Machine Learning for Engineering¶

Dynamical System: Linear Case¶

Instructor: Daning Huang¶

$$ \newcommand\norm[1]{{\left\lVert #1 \right\rVert}} \newcommand{\bR}{\mathbb{R}} \newcommand{\vf}{\mathbf{f}} \newcommand{\vg}{\mathbf{g}} \newcommand{\vv}{\mathbf{v}} \newcommand{\vw}{\mathbf{w}} \newcommand{\vx}{\mathbf{x}} \newcommand{\vy}{\mathbf{y}} \newcommand{\vA}{\mathbf{A}} \newcommand{\vB}{\mathbf{B}} \newcommand{\vU}{\mathbf{U}} \newcommand{\vV}{\mathbf{V}} \newcommand{\vW}{\mathbf{W}} \newcommand{\vX}{\mathbf{X}} \newcommand{\vtf}{\boldsymbol{\phi}} \newcommand{\vty}{\boldsymbol{\psi}} \newcommand{\vtF}{\boldsymbol{\Phi}} \newcommand{\vtS}{\boldsymbol{\Sigma}} \newcommand{\vtL}{\boldsymbol{\Lambda}} \newcommand{\cF}{\mathcal{F}} \newcommand{\cK}{\mathcal{K}} \newcommand{\Im}{\mathrm{Im}} \newcommand{\Wr}{\mathbf{W}_{\mathrm{reach}}} \newcommand{\Wc}{\mathbf{W}_{\mathrm{contr}}} \newcommand{\Wo}{\mathbf{W}_{\mathrm{obs}}} \newcommand{\cA}{\mathcal{A}} \newcommand{\cL}{\mathcal{L}} \newcommand{\cP}{\mathcal{P}} \newcommand{\cQ}{\mathcal{Q}} \newcommand{\cR}{\mathcal{R}} \newcommand{\rO}{{\color{red}O}} $$

TODAY: Dynamical System¶

  • Concepts in linear systems
  • Model reduction for linear systems: balanced truncation and balanced POD

References:¶

  • A.C. Antoulas, Approximation of Large-Scale Dynamical Systems
  • emgr - EMpirical GRamian Framework

Definitions¶

Standard linear (time-invariant) system $$ \begin{align*} \dot{x} &= Ax+Bu \\ y &= Cx+Du \end{align*} $$ with initial condition $x(0)=x_0$

  • $x\in R^N$: State vector, possibly very high dimensional
  • $y\in R^q$: Observation vector, typically $q\ll N$
  • $u\in R^p$: Control inputs, typically $p\ll N$

Solutions¶

$$ x(t) = \underbrace{\exp(At)x_0}_{\text{Initial response}} + \underbrace{\int_0^t \exp(A(t-\tau))Bu(\tau) d\tau}_{\text{Forced response}} $$

Coordinate Transformation¶

For any full-rank matrix $T\in R^{N\times N}$, one can transform $$ x'=Tx $$ to obtain an equivalent system $$ \begin{align*} \dot{x}' &= A'x'+B'u \\ y &= C'x'+D'u \end{align*} $$ where $$ A'=TAT^{-1},\ B'=TB,\ C'=CT^{-1},\ D'=D $$

Controllability and Observability - Definitions¶

For convenience, we ignore $D$ in the following.
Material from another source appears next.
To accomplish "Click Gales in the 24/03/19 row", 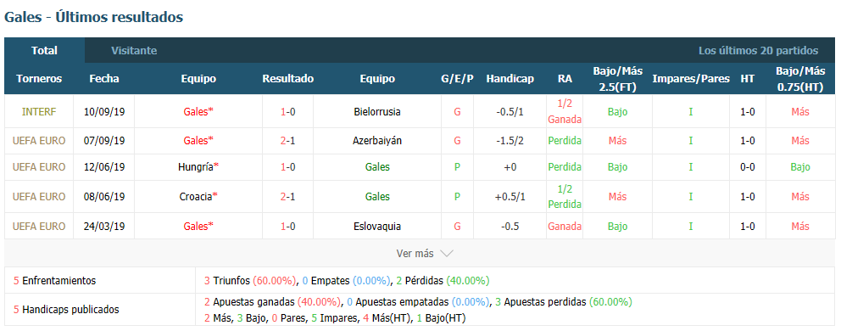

Reachability and Controllability¶

A state $x^*$ is reachable

  • From $x=0$, and given
  • a certain input $u(t)$ (of finite energy)
  • a finite time $T$
  • The state becomes $x^*$.

Denote the set of reachable states as $\Wr$.

A state $x^*$ is controllable

  • From $x=x^*$, and given
  • a certain input $u(t)$ (of finite energy)
  • a finite time $T$
  • The state becomes $0$.

Denote the set of controllable states as $\Wc$.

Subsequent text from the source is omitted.